Pixel coordinate grounding data:
—————

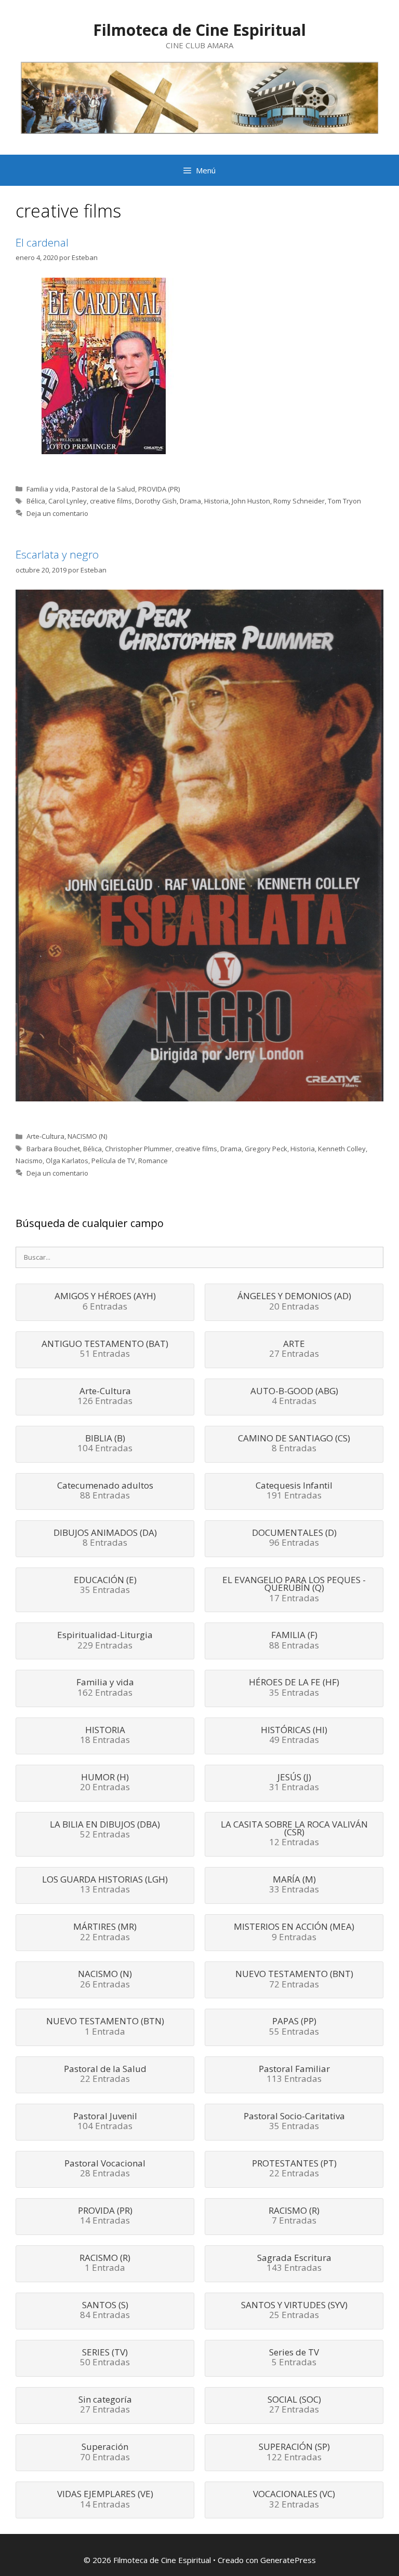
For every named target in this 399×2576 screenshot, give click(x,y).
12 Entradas (294, 1834)
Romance (153, 1160)
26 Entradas (105, 1979)
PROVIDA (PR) (159, 489)
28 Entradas (104, 2169)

—————

** THE TASK **
Leaving out any pictures, write the records above out exactly as they are.

** RESPONSE TO THIS EXERCISE **
For every named target in this 399×2576 screenshot, give click(x,y).
12 Entradas (294, 1834)
Romance (153, 1160)
26 Entradas (105, 1979)
PROVIDA (PR) (159, 489)
28 Entradas (104, 2169)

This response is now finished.